"""

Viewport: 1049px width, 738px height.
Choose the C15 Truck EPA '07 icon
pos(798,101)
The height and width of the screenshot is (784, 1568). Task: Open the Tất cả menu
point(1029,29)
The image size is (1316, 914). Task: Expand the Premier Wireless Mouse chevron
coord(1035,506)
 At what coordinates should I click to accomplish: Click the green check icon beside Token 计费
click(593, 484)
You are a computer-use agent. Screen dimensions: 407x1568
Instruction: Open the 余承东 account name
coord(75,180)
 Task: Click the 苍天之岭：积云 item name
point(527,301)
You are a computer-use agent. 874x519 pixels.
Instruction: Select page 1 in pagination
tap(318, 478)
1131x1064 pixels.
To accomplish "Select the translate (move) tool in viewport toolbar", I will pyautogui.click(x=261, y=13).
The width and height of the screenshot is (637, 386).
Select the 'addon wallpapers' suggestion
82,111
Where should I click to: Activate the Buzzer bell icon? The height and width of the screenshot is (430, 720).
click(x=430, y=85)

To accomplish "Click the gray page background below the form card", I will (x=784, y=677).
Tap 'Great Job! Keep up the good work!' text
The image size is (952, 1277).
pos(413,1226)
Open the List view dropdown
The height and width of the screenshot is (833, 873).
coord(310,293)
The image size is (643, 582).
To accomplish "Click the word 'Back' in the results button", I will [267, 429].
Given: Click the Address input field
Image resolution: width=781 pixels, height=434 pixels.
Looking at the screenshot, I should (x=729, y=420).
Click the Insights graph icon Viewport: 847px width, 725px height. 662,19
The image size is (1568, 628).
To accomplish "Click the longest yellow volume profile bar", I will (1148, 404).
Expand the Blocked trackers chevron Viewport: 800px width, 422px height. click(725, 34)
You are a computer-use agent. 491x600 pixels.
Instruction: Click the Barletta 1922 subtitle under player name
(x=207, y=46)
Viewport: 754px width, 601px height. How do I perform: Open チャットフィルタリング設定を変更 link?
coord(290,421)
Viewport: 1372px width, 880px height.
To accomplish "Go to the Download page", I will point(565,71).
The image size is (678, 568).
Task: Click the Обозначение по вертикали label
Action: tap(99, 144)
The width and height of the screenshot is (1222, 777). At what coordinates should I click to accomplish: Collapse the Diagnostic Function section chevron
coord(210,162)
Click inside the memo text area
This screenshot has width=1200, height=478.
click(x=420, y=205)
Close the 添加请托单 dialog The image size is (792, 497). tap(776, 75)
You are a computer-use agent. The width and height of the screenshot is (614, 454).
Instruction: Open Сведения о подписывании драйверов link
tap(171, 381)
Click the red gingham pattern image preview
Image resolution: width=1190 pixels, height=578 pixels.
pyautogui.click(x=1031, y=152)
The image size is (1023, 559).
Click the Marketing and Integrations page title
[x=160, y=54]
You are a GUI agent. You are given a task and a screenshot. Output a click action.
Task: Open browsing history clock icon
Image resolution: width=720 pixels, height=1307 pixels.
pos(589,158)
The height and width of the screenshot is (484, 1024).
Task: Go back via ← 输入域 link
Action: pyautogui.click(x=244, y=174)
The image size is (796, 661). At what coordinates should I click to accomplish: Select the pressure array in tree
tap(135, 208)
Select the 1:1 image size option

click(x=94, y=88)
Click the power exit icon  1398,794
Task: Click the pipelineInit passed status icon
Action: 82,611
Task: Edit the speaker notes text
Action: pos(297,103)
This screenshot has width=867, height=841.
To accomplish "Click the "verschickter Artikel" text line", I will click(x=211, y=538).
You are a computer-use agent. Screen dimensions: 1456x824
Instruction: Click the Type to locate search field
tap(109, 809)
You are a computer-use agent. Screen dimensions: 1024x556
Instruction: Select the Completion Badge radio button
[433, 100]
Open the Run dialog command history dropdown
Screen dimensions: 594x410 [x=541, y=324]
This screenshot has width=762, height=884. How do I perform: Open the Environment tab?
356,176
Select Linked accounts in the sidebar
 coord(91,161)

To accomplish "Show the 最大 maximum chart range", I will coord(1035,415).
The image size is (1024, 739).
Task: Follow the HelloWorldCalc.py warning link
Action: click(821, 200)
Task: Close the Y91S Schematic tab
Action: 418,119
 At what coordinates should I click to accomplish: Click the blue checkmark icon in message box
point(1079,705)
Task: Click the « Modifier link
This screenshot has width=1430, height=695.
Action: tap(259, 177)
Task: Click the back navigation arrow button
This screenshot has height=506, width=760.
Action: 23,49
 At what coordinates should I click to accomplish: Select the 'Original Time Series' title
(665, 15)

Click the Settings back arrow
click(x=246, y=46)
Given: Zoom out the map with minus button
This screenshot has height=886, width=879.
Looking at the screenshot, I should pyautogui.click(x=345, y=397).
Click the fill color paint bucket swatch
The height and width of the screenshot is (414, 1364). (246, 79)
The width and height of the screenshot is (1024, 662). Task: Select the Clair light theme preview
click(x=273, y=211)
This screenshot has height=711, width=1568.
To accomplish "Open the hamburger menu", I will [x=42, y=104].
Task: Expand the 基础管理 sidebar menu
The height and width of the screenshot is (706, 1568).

"""

*TASK DESCRIPTION:* Reproduce the items verbatim, from the first line through the line that contains "will [267, 429].".

*REPLY:*
Viewport: 1049px width, 738px height.
Choose the C15 Truck EPA '07 icon
pos(798,101)
The height and width of the screenshot is (784, 1568). Task: Open the Tất cả menu
point(1029,29)
The image size is (1316, 914). Task: Expand the Premier Wireless Mouse chevron
coord(1035,506)
 At what coordinates should I click to accomplish: Click the green check icon beside Token 计费
click(593, 484)
You are a computer-use agent. Screen dimensions: 407x1568
Instruction: Open the 余承东 account name
coord(75,180)
 Task: Click the 苍天之岭：积云 item name
point(527,301)
You are a computer-use agent. 874x519 pixels.
Instruction: Select page 1 in pagination
tap(318, 478)
1131x1064 pixels.
To accomplish "Select the translate (move) tool in viewport toolbar", I will pyautogui.click(x=261, y=13).
The width and height of the screenshot is (637, 386).
Select the 'addon wallpapers' suggestion
82,111
Where should I click to: Activate the Buzzer bell icon? The height and width of the screenshot is (430, 720).
click(x=430, y=85)

To accomplish "Click the gray page background below the form card", I will (x=784, y=677).
Tap 'Great Job! Keep up the good work!' text
The image size is (952, 1277).
pos(413,1226)
Open the List view dropdown
The height and width of the screenshot is (833, 873).
coord(310,293)
The image size is (643, 582).
To accomplish "Click the word 'Back' in the results button", I will [267, 429].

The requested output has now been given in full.